Role of wild-type estrogen receptor-β in mitochondrial cytoprotection of cultured normal male and female human lens epithelial cells

The influence of sexual category as a modifier of cellular function is underinvestigated. Whether sex differences affect estrogen-mediated mitochondrial cytoprotection was determined using cell cultures of normal human lens epithelia (nHLE) from postmortem male and female donors. Experimental indicators assessed included differences in estrogen receptor-beta (ER beta) isoform expression, receptor localization in mitochondria, and estrogen-mediated prevention of loss of mitochondrial membrane potential using the potentiometric fluorescent compound JC-1 after nHLE were exposed to peroxide. The impact of wild-type ER beta (wtER beta 1) was also assessed using wtER beta 1 siRNA to suppress expression. A triple-primer PCR assay was employed to determine the proportional distribution of the receptor isoforms (wtER beta 1, -beta 2, and -beta 5) from the total ER beta message pool in male and female cell cultures. Irrespective of sex, nHLE express wtER beta 1 and the ER beta 2 and ER beta 5 splice variants in similar ratios. Confocal microscopy and immunofluorescence revealed localization of the wild-type receptor in peripheral mitochondrial arrays and perinuclear mitochondria as well as nuclear staining in both cell populations.
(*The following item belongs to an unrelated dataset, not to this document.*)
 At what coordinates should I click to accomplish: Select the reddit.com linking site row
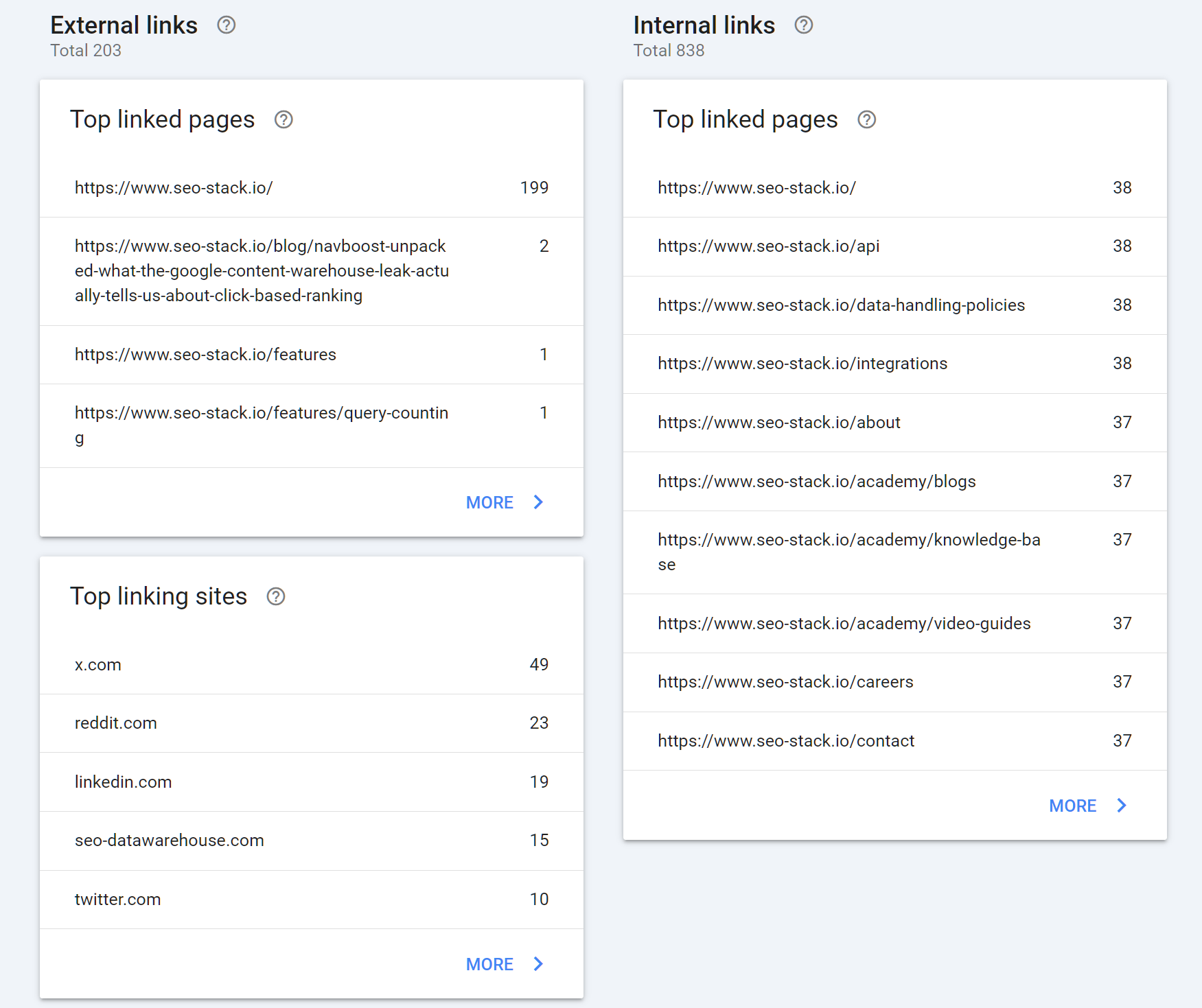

The ER beta 2 and ER beta 5 isoforms were distributed primarily in the nucleus and cytosol, respectively; no association with the mitochondria was detected. Both male and female nHLE treated with E-2 (1 mu M) displayed similar levels of protection against peroxide-induced oxidative stress. In conjunction with acute oxidative insult, RNA suppression of wtER beta 1 elicited the collapse of mitochondrial membrane potential and markedly diminished the otherwise protective effects of E2. Thus, whereas the estrogen-mediated prevention of mitochondrial membrane permeability transition is sex independent, the mechanism of estrogen-induced mitochondrial cytoprotection is wtER beta 1 dependent.